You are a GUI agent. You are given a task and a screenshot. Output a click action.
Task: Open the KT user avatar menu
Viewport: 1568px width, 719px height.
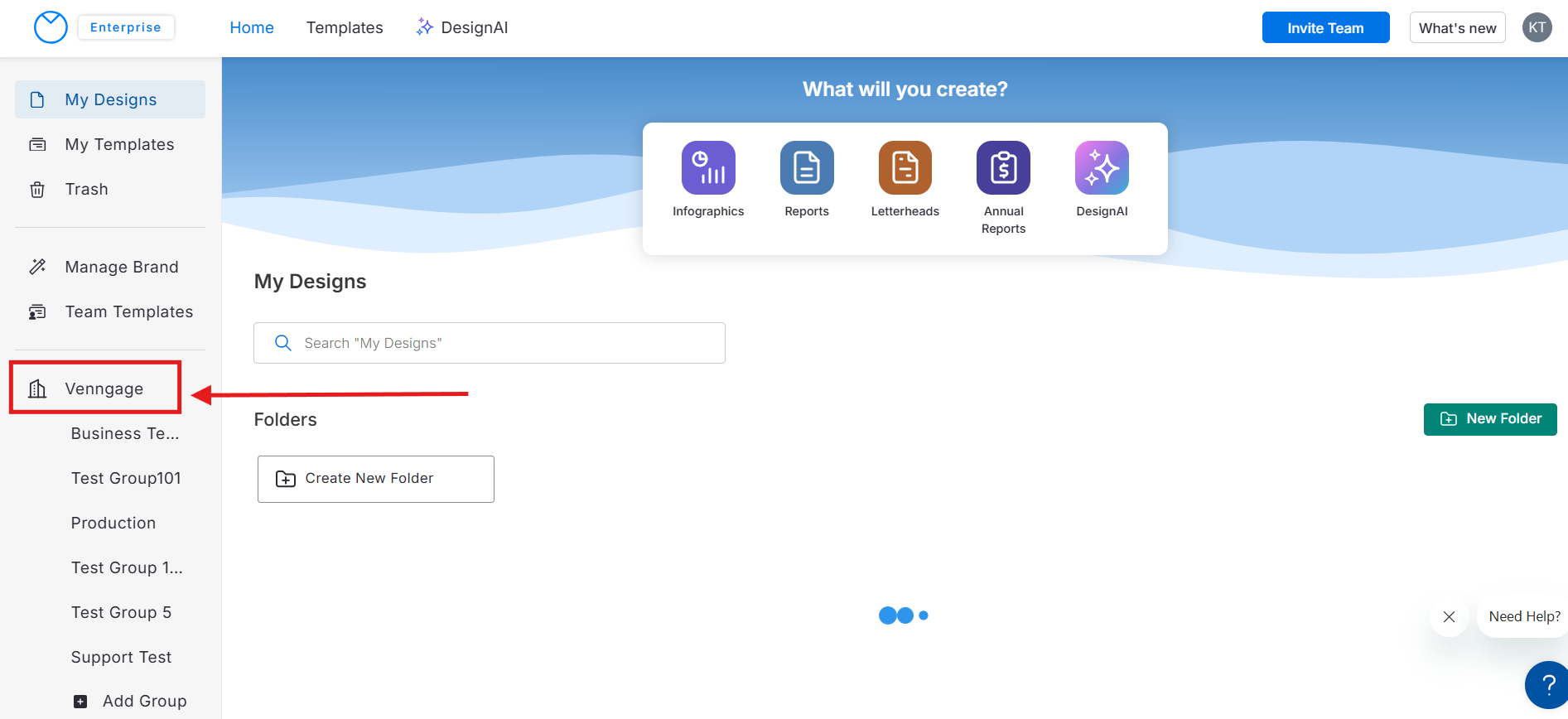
====
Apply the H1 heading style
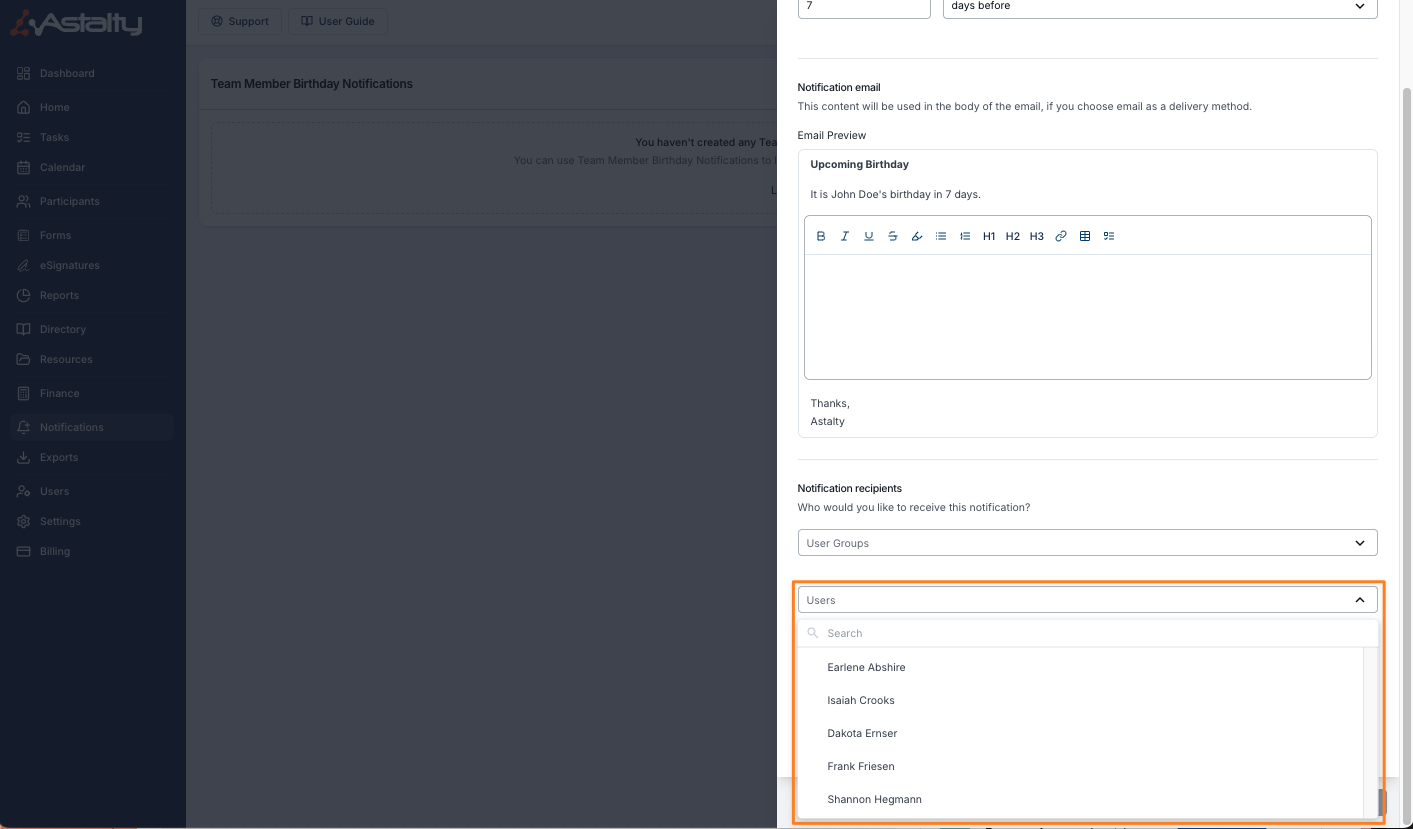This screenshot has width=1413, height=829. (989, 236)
====
▸ WHAT THE EXERCISE ASKS:
Return only the lines between the one holding "Task: Open the KT user avatar menu" and the one holding "Viewport: 1568px width, 719px height.", inclusive, exactly as they appear above.

▸ ANSWER SPACE:
Task: Open the KT user avatar menu
Viewport: 1568px width, 719px height.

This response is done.